One of the barriers to effective treatment for patients with OUD who use Traditional methods of buprenorphine induction often require patients to undergo a period of withdrawal before starting treatment, causing severe withdrawal symptoms due to their use. In contrast, the low-dose approach of buprenorphine (LDB) induction, as demonstrated in various case reports on the Bernese method (Ahmed et al., 2021), consistently shows that it reduces the risk of precipitated withdrawal, making it a more tolerable option for patients transitioning to buprenorphine treatment. Its feasibility and safety across diverse clinical settings, including outpatient environments and during pregnancy, highlight its versatility.

This post-hoc analysis aims to evaluate the efficacy and safety of LDB induction protocols for treating OUD, focusing on their impact on reducing opioid use, managing withdrawal symptoms, and enhancing recovery rates. The objectives are, first, to analyze the relationship between LDB induction and its effectiveness in achieving opioid abstinence and reducing usage. Second, to assess the impact of buprenorphine dosing strategies on withdrawal symptoms and other adverse outcomes. Third, to explore demographic and regional variations in the application and outcomes of LDB protocols. Initial buprenorphine dosing varied, with the mean dose for sublingual administration being 0.5027 (SD: 0.1361) mg, for buccal administration being 0.2357 (SD: 0.0283) mg, and for transdermal administration being 0.0075 ± 0.0035 mg, showing significant variability in dosing strategies (p=0.036).

The outcomes of our analysis shows that out of the 46 subjects, 45 had a successful induction, represented by the green bar. There was only one induction failure, indicated by the red bar. When considering the occurrence of precipitated withdrawal, 4 subjects experienced it (yellow bar), whereas 42 subjects did not (blue bar). The data highlights that the majority of subjects (42 out of 46) did not experience precipitated withdrawal and had a high success rate in induction. Conversely, there was only one case of induction failure, which occurred in the group that experienced precipitated withdrawal.

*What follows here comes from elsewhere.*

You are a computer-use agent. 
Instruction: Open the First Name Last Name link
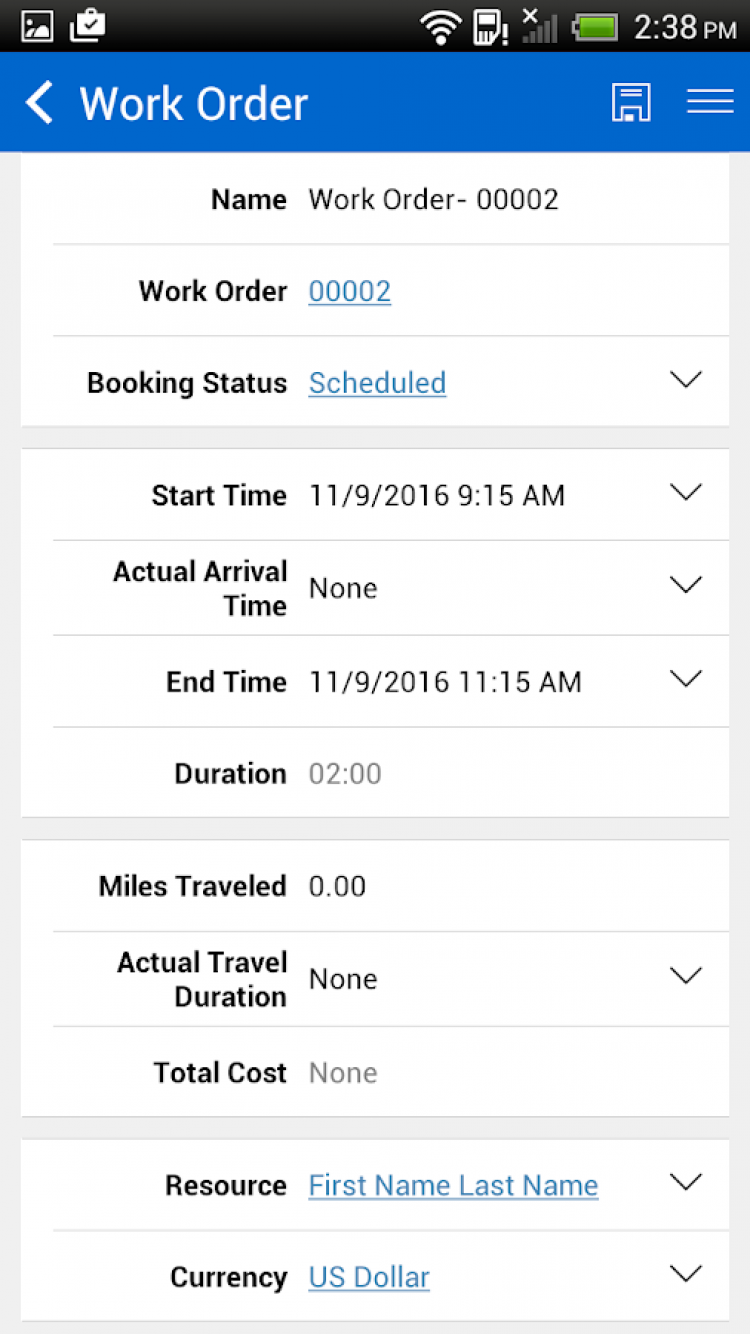[453, 1186]

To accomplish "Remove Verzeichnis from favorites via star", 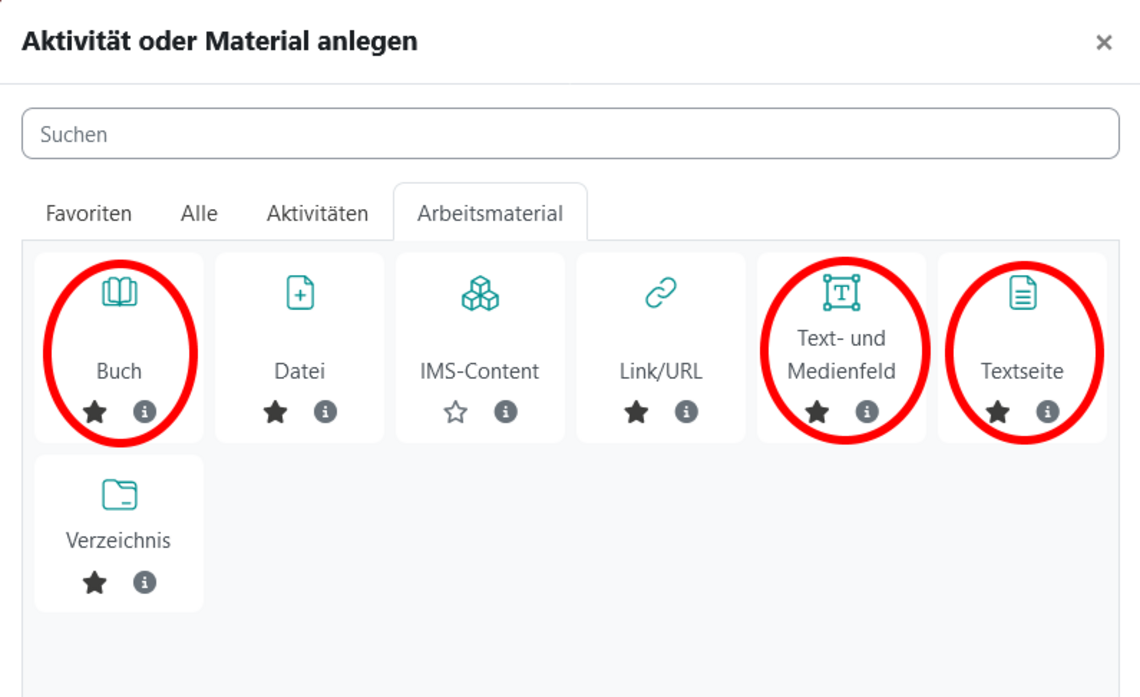I will point(95,582).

This study's post-hoc analysis provides critical insights into the efficacy and application of LDB induction for treating OUD. Notably, it identifies significant variations across multiple parameters, including region, age, and dosage, which clinicians must consider when developing tailored treatment plans for their patients. This data analysis shows that most of the participants are from North America, which might indicate either a regional preference or higher reporting rates of buprenorphine use in this region. The ages of the participants varied significantly, with a median age of 44 years, showing that adults are the main group benefiting from this treatment. This could be because adults have longer histories of opioid dependency. 

Background
The opioid crisis in the United States continues to escalate as a critical public health challenge into 2024, with opioid overdose deaths rising significantly due to the increased availability and consumption of Highly Potent Synthetic Opioids (HPSOs) such as fentanyl. These substances, significantly more potent and more dangerous than traditional opioids, have led to a surge in fatal overdoses. The widespread availability of these opioids has compounded the challenges faced by healthcare systems, as even tiny dosages can be lethal, making accidental overdoses more common. The number of overdose deaths involving fentanyl has risen dramatically, with an estimated number exceeding 105,000 over 12 months by November 2023, where 64.0% of deaths involved synthetic opioids like fentanyl (Ahmad FB et al 2024).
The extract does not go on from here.